Provided passage Block Start
Benefits Of Managing Your Own Panel
Earlier we explored the three different ways that research panels are formed. With that in mind, let’s take a look at the benefits of forming and managing your own panel, versus outsourcing to a panel provider.
Do More Research– Because of how simple it is to create and deploy surveys to your panel, you can do more research.
Faster Insights– Managing your own panel means getting survey responses back sooner than other methods.
Higher Response Rates– Panelists have agreed to take your survey, which means you’ll garner higher response rates.
Richer Profiles– As panelists participate in more surveys, their profiles will be stacked with rich data that can be used for more research down the line.
Save Money– Owning and managing your own panel is substantially more cost-effective than buying a sample from another source.
Benefits Of Buying A Sample (Outsourcing Research)
Now, let’s dive into the benefits of buying a sample from a third-party and outsourcing your research panels.
Provided passage Block End
**Task set**
- 1) According to the research panel passage, why does managing your own panel lead to higher response rates?
- 2) Pick up the research panel passage after its final sentence and continue it.
The material after the research panel passage comes from a separate source.
Given information Block Start
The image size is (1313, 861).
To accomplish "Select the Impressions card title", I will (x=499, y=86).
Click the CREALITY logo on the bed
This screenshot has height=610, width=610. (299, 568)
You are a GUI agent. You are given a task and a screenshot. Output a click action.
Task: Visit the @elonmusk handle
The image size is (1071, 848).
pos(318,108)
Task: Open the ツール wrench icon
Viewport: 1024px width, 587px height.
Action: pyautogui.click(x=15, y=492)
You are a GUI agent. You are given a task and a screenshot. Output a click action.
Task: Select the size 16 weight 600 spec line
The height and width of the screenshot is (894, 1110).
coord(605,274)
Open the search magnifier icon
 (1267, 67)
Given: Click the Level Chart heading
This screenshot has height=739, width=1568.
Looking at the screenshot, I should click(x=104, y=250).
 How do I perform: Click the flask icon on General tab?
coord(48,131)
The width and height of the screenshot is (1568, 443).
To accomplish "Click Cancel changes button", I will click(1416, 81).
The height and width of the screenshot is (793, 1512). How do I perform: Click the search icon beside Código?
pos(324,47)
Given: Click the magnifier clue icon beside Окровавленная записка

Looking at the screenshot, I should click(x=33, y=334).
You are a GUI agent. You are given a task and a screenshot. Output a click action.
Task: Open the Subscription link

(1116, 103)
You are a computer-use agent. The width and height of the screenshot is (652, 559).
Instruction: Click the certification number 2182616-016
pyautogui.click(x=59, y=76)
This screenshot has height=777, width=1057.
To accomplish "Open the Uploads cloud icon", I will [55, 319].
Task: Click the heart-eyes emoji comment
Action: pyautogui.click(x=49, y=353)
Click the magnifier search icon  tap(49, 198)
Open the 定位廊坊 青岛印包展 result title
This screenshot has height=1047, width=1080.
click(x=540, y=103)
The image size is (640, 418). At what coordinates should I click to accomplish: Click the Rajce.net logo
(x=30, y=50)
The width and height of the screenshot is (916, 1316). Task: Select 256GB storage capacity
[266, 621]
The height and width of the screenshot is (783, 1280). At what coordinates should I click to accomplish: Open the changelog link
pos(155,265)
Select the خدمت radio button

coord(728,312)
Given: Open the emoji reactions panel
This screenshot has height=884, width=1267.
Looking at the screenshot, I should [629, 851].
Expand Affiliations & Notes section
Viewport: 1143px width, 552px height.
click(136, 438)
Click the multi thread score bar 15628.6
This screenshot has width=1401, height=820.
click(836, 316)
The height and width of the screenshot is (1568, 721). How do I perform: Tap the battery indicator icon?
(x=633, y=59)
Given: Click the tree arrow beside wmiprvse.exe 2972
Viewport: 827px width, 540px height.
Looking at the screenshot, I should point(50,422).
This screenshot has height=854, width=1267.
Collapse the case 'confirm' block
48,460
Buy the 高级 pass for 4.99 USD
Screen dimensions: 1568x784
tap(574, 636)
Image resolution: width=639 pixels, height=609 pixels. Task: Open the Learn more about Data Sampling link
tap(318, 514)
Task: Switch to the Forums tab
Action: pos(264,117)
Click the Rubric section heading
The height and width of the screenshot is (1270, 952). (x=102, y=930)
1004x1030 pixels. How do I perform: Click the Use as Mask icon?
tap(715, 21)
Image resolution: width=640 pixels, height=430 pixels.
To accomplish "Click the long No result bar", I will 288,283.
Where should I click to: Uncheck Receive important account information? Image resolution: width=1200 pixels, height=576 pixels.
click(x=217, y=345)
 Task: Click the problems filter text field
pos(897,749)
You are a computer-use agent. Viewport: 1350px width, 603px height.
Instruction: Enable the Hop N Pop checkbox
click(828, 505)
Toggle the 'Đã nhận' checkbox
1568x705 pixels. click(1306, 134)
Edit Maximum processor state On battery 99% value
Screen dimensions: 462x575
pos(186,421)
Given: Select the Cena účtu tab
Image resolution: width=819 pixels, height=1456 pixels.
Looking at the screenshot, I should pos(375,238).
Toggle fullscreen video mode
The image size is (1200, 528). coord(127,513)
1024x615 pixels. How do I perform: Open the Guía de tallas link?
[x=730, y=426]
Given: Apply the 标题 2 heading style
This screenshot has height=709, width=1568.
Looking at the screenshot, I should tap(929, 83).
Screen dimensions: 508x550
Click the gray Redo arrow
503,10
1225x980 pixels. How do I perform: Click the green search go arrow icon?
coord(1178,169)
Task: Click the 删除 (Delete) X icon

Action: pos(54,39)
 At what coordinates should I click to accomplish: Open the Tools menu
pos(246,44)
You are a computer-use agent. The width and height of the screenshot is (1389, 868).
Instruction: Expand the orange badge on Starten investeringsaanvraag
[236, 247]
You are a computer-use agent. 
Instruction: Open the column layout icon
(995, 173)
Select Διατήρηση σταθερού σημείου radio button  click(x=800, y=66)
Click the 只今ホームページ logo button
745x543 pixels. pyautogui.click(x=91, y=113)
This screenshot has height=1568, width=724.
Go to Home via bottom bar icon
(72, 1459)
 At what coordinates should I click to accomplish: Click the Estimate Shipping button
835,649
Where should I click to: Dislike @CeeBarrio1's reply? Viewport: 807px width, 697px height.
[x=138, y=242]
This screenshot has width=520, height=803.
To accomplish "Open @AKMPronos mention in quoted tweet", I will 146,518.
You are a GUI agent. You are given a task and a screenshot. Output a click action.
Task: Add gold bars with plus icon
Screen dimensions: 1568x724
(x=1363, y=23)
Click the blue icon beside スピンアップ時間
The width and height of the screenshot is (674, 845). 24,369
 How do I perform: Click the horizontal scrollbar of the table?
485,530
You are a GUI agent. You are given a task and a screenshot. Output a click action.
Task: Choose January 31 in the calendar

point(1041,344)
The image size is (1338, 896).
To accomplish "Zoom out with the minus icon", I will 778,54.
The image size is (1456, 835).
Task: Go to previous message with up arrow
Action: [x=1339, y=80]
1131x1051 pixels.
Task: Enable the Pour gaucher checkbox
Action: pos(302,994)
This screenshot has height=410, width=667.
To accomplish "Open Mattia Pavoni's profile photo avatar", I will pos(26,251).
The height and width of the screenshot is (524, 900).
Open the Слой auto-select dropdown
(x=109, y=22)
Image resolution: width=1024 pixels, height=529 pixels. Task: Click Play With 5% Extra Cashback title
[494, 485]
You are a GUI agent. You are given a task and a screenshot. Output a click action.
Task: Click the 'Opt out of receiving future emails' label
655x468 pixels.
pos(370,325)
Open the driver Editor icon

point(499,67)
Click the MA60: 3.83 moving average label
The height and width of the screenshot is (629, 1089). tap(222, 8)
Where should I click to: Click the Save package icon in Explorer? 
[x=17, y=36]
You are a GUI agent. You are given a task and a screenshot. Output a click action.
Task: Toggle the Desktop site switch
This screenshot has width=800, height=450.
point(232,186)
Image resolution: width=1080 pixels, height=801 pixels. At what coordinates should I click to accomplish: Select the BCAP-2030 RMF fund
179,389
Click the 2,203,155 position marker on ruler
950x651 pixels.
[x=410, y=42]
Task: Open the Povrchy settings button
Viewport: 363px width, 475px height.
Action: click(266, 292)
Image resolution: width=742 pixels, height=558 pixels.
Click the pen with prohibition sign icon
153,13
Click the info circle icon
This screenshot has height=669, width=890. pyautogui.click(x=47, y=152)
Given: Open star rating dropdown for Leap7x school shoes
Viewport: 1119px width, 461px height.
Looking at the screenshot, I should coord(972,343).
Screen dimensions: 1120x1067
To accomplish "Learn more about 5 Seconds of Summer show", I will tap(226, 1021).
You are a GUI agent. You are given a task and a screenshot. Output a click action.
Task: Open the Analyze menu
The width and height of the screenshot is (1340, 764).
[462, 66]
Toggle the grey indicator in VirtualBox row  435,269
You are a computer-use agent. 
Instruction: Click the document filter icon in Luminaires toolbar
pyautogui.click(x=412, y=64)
Given information Block End
**Task-by-task answers**
- 1) Panelists have agreed to take your survey.

- 2)
Speed– Research is a slow process, so time may not be on your side initially. If you need timely data, purchasing a pre-assembled sample might be your best bet.
Short-term Cost– If you don’t plan on consistently deploying surveys, and only want to deploy a few in the foreseeable future, buying a panel may be more cost-effective.
More Time For Other Tasks– Outsourcing your panel means your research team doesn’t have to manage the panel themselves, so they have time for other tasks.
Diversity– Buying your own panel means you’re able to diversify your sample as needed. For example, if you sell women’s athletic gear and want to expand to men’s athletic gear, your existing audience won’t be the best sample. In this case, you can purchase a separate sample of male athletes.
Cons Of Online Research Panels
While online research panels are a go-to for collecting valuable data, there are a few drawbacks.
Limited To Internet Population
You might be wondering how this would be a con considering how expansive the internet community is. That said, if you want to reach people in rural areas or those in countries with low-internet access, you may run into some difficulties.
Respondent Fraud And Bias
We mentioned this before, but it bears repeating. The online world is full of fraudsters, and this extends into the research panel community. Safeguards will be necessary to ensure genuine responses.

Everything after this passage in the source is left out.